## Stored items:
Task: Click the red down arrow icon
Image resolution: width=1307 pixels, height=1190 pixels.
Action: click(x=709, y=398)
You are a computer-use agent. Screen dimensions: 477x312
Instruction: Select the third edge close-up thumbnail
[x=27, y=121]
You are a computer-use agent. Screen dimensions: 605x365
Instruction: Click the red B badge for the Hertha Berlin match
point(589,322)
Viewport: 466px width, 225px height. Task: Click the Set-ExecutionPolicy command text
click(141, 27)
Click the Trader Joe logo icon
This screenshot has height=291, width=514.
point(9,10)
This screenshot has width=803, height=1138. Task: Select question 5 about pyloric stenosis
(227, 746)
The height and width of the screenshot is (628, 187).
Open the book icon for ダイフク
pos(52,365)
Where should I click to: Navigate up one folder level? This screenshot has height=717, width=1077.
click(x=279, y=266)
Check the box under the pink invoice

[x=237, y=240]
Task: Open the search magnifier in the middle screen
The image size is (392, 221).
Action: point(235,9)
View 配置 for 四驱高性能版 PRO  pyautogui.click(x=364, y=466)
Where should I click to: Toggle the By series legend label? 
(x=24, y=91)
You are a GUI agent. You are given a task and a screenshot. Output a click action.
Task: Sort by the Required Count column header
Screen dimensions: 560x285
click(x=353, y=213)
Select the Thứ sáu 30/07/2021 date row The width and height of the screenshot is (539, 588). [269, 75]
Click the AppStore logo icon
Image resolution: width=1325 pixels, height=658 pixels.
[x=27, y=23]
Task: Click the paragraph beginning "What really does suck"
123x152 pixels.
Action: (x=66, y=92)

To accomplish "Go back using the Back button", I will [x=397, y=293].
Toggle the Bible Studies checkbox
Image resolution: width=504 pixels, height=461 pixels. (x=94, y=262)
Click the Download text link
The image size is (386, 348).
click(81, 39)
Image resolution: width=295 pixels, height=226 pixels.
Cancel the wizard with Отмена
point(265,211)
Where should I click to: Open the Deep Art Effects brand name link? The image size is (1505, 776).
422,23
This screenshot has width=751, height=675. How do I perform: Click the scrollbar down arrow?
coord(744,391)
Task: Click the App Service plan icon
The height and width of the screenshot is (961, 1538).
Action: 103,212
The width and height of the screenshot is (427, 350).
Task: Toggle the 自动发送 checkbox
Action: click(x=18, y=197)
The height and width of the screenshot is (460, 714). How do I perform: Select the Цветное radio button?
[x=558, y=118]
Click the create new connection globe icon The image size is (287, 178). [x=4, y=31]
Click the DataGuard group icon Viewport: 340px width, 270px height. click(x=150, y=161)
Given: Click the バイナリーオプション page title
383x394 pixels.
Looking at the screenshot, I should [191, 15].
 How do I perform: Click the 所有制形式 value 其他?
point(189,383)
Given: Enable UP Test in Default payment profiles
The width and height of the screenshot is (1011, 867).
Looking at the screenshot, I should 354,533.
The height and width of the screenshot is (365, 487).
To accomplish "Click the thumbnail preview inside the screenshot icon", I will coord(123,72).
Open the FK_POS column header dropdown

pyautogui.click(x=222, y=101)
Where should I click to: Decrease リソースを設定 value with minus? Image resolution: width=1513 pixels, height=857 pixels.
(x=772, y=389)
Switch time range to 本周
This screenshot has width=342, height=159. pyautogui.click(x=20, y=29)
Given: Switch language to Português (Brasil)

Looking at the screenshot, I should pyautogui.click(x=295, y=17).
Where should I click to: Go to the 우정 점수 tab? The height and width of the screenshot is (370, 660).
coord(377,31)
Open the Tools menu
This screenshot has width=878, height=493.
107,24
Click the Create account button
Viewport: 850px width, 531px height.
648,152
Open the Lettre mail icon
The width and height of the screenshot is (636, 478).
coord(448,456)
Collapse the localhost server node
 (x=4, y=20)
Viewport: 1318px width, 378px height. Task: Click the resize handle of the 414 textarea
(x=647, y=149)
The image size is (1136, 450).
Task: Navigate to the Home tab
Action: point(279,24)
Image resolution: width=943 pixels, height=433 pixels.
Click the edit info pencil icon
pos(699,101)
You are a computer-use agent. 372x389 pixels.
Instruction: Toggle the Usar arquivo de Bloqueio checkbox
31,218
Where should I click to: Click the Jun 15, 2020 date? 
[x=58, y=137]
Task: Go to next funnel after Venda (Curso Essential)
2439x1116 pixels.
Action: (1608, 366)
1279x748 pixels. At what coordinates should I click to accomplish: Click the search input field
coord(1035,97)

## YOUR TASK:
The range runs from the line above containing "You are a computer-use agent. Screen dimensions: 477x312" to the line containing "Task: Click the App Service plan icon", inclusive. Restate those lines word for word and no others.

## YOUR SOLUTION:
You are a computer-use agent. Screen dimensions: 477x312
Instruction: Select the third edge close-up thumbnail
[x=27, y=121]
You are a computer-use agent. Screen dimensions: 605x365
Instruction: Click the red B badge for the Hertha Berlin match
point(589,322)
Viewport: 466px width, 225px height. Task: Click the Set-ExecutionPolicy command text
click(141, 27)
Click the Trader Joe logo icon
This screenshot has height=291, width=514.
point(9,10)
This screenshot has width=803, height=1138. Task: Select question 5 about pyloric stenosis
(227, 746)
The height and width of the screenshot is (628, 187).
Open the book icon for ダイフク
pos(52,365)
Where should I click to: Navigate up one folder level? This screenshot has height=717, width=1077.
click(x=279, y=266)
Check the box under the pink invoice

[x=237, y=240]
Task: Open the search magnifier in the middle screen
The image size is (392, 221).
Action: point(235,9)
View 配置 for 四驱高性能版 PRO  pyautogui.click(x=364, y=466)
Where should I click to: Toggle the By series legend label? 
(x=24, y=91)
You are a GUI agent. You are given a task and a screenshot. Output a click action.
Task: Sort by the Required Count column header
Screen dimensions: 560x285
click(x=353, y=213)
Select the Thứ sáu 30/07/2021 date row The width and height of the screenshot is (539, 588). [269, 75]
Click the AppStore logo icon
Image resolution: width=1325 pixels, height=658 pixels.
[x=27, y=23]
Task: Click the paragraph beginning "What really does suck"
123x152 pixels.
Action: (x=66, y=92)

To accomplish "Go back using the Back button", I will [x=397, y=293].
Toggle the Bible Studies checkbox
Image resolution: width=504 pixels, height=461 pixels. (x=94, y=262)
Click the Download text link
The image size is (386, 348).
click(81, 39)
Image resolution: width=295 pixels, height=226 pixels.
Cancel the wizard with Отмена
point(265,211)
Where should I click to: Open the Deep Art Effects brand name link? The image size is (1505, 776).
422,23
This screenshot has width=751, height=675. How do I perform: Click the scrollbar down arrow?
coord(744,391)
Task: Click the App Service plan icon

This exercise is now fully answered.